Cell Rep


. 2022 Aug 11;111276.
doi: 10.1016/j.celrep.2022.111276. Online ahead of print.
A neutralizing epitope on the SD1 domain of SARS-CoV-2 spike targeted following infection and vaccination


Jeffrey Seow ¹ , Hataf Khan ¹ , Annachiara Rosa ² , Valeria Calvaresi ³ , Carl Graham ¹ , Suzanne Pickering ¹ , Valerie E Pye ² , Nora B Cronin ⁴ , Isabella Huettner ¹ , Michael H Malim ¹ , Argyris Politis ⁵ , Peter Cherepanov ⁶ , Katie J Doores ⁷



Affiliations

• PMID: 35981534
• DOI: 10.1016/j.celrep.2022.111276

Abstract

Severe acute respiratory syndrome coronavirus 2 (SARS-CoV-2) spike is the target for neutralizing antibodies elicited following both infection and vaccination.

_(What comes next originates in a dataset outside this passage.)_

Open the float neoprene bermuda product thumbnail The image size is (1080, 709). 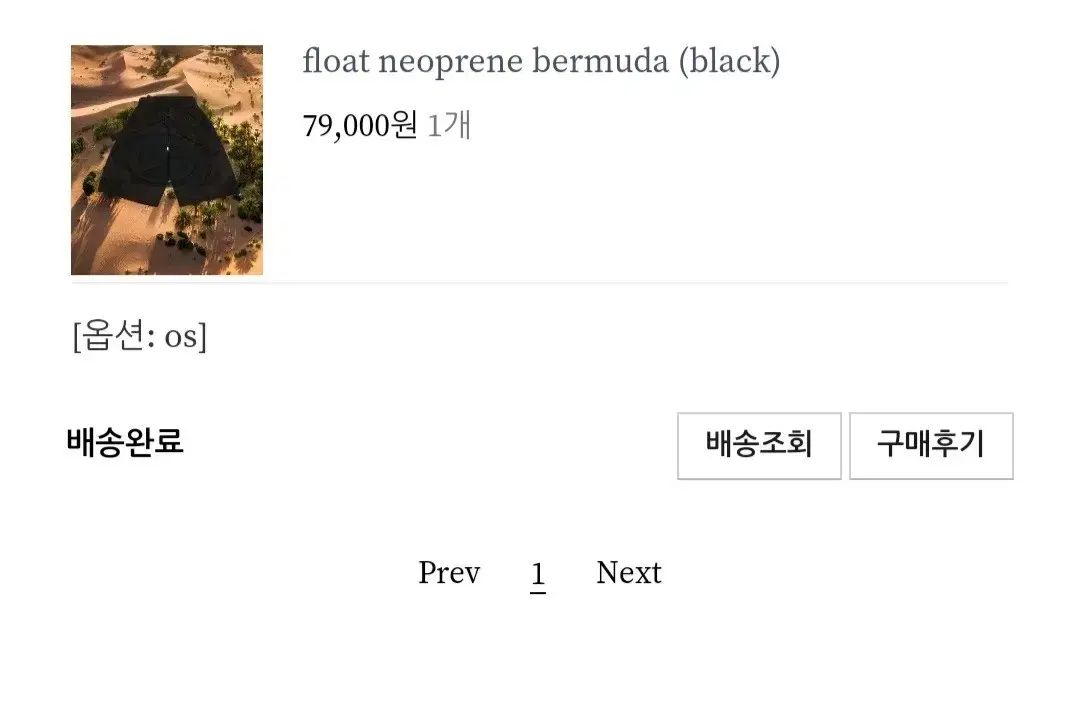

While extensive research has shown that the receptor binding domain (RBD) and, to a lesser extent, the N-terminal domain (NTD) are the predominant targets for neutralizing antibodies, identification of neutralizing epitopes beyond these regions is important for informing vaccine development and understanding antibody-mediated immune escape. Here, we identify a class of broadly neutralizing antibodies that bind an epitope on the spike subdomain 1 (SD1) and that have arisen from infection or vaccination. Using cryo-electron microscopy (cryo-EM) and hydrogen-deuterium exchange coupled to mass spectrometry (HDX-MS), we show that SD1-specific antibody P008_60 binds an epitope that is not accessible within the canonical prefusion states of the SARS-CoV-2 spike, suggesting a transient conformation of the viral glycoprotein that is vulnerable to neutralization.

Keywords: CP: Immunology; CP: Microbiology; SARS-CoV-2; antibody; cryogenic electron microscopy; hydrogen-deuterium exchange; neutralizing epitope; omicron; spike subdomain 1.